When asked if the Treasury could direct banks to buy “more BTC” or even “Trump Coin” – a tongue‑in‑cheek reference to meme‑coins associated with the former president – Bessent said:

“I am Secretary of the Treasury. I do not have the authority to do that, and as chair of the FSOC, I do not have that authority.”

He reiterated that the Treasury will retain the Bitcoin already in custody but will not engage in open‑market purchases or alter reserve‑requirement rules to stimulate banking‑sector demand for the digital asset.

Analysis

  • Legal constraints are clear. The executive order explicitly bars the Treasury from spending new budgetary resources on Bitcoin purchases.
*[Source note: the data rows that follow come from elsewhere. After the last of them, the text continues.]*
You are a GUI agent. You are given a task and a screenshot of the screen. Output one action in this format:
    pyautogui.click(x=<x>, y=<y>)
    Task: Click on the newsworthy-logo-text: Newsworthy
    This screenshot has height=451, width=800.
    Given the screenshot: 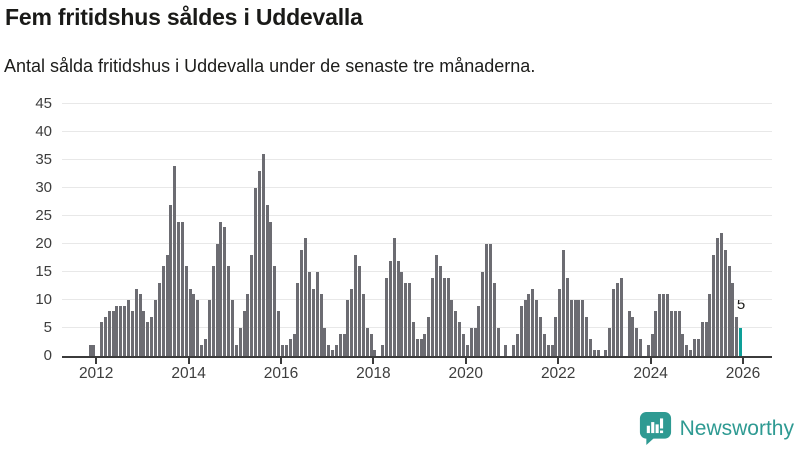 What is the action you would take?
    pyautogui.click(x=736, y=428)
Any acquisition must be funded by converting existing assets or through seizure, meaning the government cannot act as a price‑support mechanism in the way central banks intervene in fiat markets.

  • Market impact is limited. While the Treasury’s holding of $15 billion of Bitcoin adds a sovereign‑level demand component, the inability to buy in the open market removes a potential catalyst for price stabilization during market stress. Analysts note that the mere existence of a strategic reserve may still influence market sentiment, but the effect will be muted compared with an active buying program.

  • International signalling. Bitcoin advocate Samson Mow warned that the U.S. could be “front‑run” by other states seeking to establish their own strategic reserves. A neutral, non‑interventionist stance may encourage other governments to adopt more aggressive acquisition policies, potentially reshaping the global competitive landscape for state‑held crypto assets.

  • Policy consistency. In August 2025, Bessent hinted the Treasury was exploring budget‑neutral acquisition routes, a position later tempered by his current clarification. This shift reflects the Treasury’s effort to stay within the legal framework while still evaluating ways to grow the reserve without exceeding budgetary limits.

Key Takeaways

  • No bailout authority: Treasury Secretary Scott Bessent confirmed that neither the Treasury nor the FSOC can mandate banks to buy Bitcoin or intervene to prop up its price.
  • Strategic reserve limits: The U.S. can only expand its Bitcoin holdings via asset seizures or budget‑neutral conversions of existing reserves, per the 2025 executive order.
  • Seized assets now sizable: Bitcoin seized by law‑enforcement has risen from an estimated $500 million to over $15 billion in market value.
  • Market influence modest: While the reserve signals governmental interest in crypto, the lack of open‑market purchasing limits any direct price‑support impact.
  • Geopolitical implications: Other nations may view the U.S. approach as a baseline and could pursue more assertive strategies, potentially accelerating state‑level adoption of crypto assets.

The Treasury’s stance underscores a formal separation between sovereign asset management and market stabilization, a delineation that will shape the evolution of the United States’ digital‑asset policy in the years ahead.